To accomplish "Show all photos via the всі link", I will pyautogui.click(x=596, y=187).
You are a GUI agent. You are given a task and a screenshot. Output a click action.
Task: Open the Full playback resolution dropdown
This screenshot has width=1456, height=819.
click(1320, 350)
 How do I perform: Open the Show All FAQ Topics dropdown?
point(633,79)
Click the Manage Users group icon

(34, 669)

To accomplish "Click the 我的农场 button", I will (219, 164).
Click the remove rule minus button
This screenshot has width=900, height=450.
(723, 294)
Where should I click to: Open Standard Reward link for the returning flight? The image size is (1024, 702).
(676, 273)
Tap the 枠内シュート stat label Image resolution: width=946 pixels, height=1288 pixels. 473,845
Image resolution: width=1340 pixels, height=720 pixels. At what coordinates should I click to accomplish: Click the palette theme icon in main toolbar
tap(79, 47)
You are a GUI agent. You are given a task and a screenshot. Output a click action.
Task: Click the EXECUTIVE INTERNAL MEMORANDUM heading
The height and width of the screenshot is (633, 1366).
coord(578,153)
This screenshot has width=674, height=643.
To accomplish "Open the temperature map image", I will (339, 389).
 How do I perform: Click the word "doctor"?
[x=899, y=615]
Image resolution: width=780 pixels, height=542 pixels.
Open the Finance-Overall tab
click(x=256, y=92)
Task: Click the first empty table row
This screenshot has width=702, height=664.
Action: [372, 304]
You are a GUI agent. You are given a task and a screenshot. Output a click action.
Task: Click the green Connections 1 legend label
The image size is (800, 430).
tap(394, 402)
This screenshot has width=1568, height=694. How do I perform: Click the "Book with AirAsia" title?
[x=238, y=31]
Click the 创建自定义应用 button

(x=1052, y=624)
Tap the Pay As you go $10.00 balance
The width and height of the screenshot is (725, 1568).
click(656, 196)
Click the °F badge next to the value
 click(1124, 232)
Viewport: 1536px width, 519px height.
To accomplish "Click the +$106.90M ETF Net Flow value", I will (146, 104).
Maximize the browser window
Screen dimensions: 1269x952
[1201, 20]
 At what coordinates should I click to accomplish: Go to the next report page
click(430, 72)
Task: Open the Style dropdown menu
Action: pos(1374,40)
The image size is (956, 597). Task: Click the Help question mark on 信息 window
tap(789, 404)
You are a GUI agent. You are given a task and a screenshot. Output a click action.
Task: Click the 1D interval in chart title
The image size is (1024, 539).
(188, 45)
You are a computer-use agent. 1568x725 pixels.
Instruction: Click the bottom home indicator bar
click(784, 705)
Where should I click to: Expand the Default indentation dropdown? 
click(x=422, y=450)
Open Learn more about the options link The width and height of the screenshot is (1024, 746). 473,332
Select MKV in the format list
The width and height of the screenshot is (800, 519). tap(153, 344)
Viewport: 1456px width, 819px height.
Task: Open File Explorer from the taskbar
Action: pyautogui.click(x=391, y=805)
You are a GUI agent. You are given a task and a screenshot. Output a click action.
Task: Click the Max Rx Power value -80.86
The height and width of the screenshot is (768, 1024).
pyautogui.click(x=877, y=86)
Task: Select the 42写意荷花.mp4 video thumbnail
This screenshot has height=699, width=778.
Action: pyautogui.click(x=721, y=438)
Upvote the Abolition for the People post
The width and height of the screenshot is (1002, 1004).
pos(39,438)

-*-*-

--- TASK STATEMENT ---
Number every line of the items above in order as a list, omitting the blank lines.

--- THE COMPLETED TASK ---
1. To accomplish "Show all photos via the всі link", I will pyautogui.click(x=596, y=187).
2. You are a GUI agent. You are given a task and a screenshot. Output a click action.
3. Task: Open the Full playback resolution dropdown
4. This screenshot has width=1456, height=819.
5. click(1320, 350)
6.  How do I perform: Open the Show All FAQ Topics dropdown?
7. point(633,79)
8. Click the Manage Users group icon
9. (34, 669)
10. To accomplish "Click the 我的农场 button", I will (219, 164).
11. Click the remove rule minus button
12. This screenshot has width=900, height=450.
13. (723, 294)
14. Where should I click to: Open Standard Reward link for the returning flight? The image size is (1024, 702).
15. (676, 273)
16. Tap the 枠内シュート stat label Image resolution: width=946 pixels, height=1288 pixels. 473,845
17. Image resolution: width=1340 pixels, height=720 pixels. At what coordinates should I click to accomplish: Click the palette theme icon in main toolbar
18. tap(79, 47)
19. You are a GUI agent. You are given a task and a screenshot. Output a click action.
20. Task: Click the EXECUTIVE INTERNAL MEMORANDUM heading
21. The height and width of the screenshot is (633, 1366).
22. coord(578,153)
23. This screenshot has width=674, height=643.
24. To accomplish "Open the temperature map image", I will (339, 389).
25.  How do I perform: Click the word "doctor"?
26. [x=899, y=615]
27. Image resolution: width=780 pixels, height=542 pixels.
28. Open the Finance-Overall tab
29. click(x=256, y=92)
30. Task: Click the first empty table row
31. This screenshot has width=702, height=664.
32. Action: [372, 304]
33. You are a GUI agent. You are given a task and a screenshot. Output a click action.
34. Task: Click the green Connections 1 legend label
35. The image size is (800, 430).
36. tap(394, 402)
37. This screenshot has width=1568, height=694. How do I perform: Click the "Book with AirAsia" title?
38. [x=238, y=31]
39. Click the 创建自定义应用 button
40. (x=1052, y=624)
41. Tap the Pay As you go $10.00 balance
42. The width and height of the screenshot is (725, 1568).
43. click(656, 196)
44. Click the °F badge next to the value
45.  click(1124, 232)
46. Viewport: 1536px width, 519px height.
47. To accomplish "Click the +$106.90M ETF Net Flow value", I will (146, 104).
48. Maximize the browser window
49. Screen dimensions: 1269x952
50. [1201, 20]
51.  At what coordinates should I click to accomplish: Go to the next report page
52. click(430, 72)
53. Task: Open the Style dropdown menu
54. Action: pos(1374,40)
55. The image size is (956, 597). Task: Click the Help question mark on 信息 window
56. tap(789, 404)
57. You are a GUI agent. You are given a task and a screenshot. Output a click action.
58. Task: Click the 1D interval in chart title
59. The image size is (1024, 539).
60. (188, 45)
61. You are a computer-use agent. 1568x725 pixels.
62. Instruction: Click the bottom home indicator bar
63. click(784, 705)
64. Where should I click to: Expand the Default indentation dropdown? 
65. click(x=422, y=450)
66. Open Learn more about the options link The width and height of the screenshot is (1024, 746). 473,332
67. Select MKV in the format list
68. The width and height of the screenshot is (800, 519). tap(153, 344)
69. Viewport: 1456px width, 819px height.
70. Task: Open File Explorer from the taskbar
71. Action: pyautogui.click(x=391, y=805)
72. You are a GUI agent. You are given a task and a screenshot. Output a click action.
73. Task: Click the Max Rx Power value -80.86
74. The height and width of the screenshot is (768, 1024).
75. pyautogui.click(x=877, y=86)
76. Task: Select the 42写意荷花.mp4 video thumbnail
77. This screenshot has height=699, width=778.
78. Action: pyautogui.click(x=721, y=438)
79. Upvote the Abolition for the People post
80. The width and height of the screenshot is (1002, 1004).
81. pos(39,438)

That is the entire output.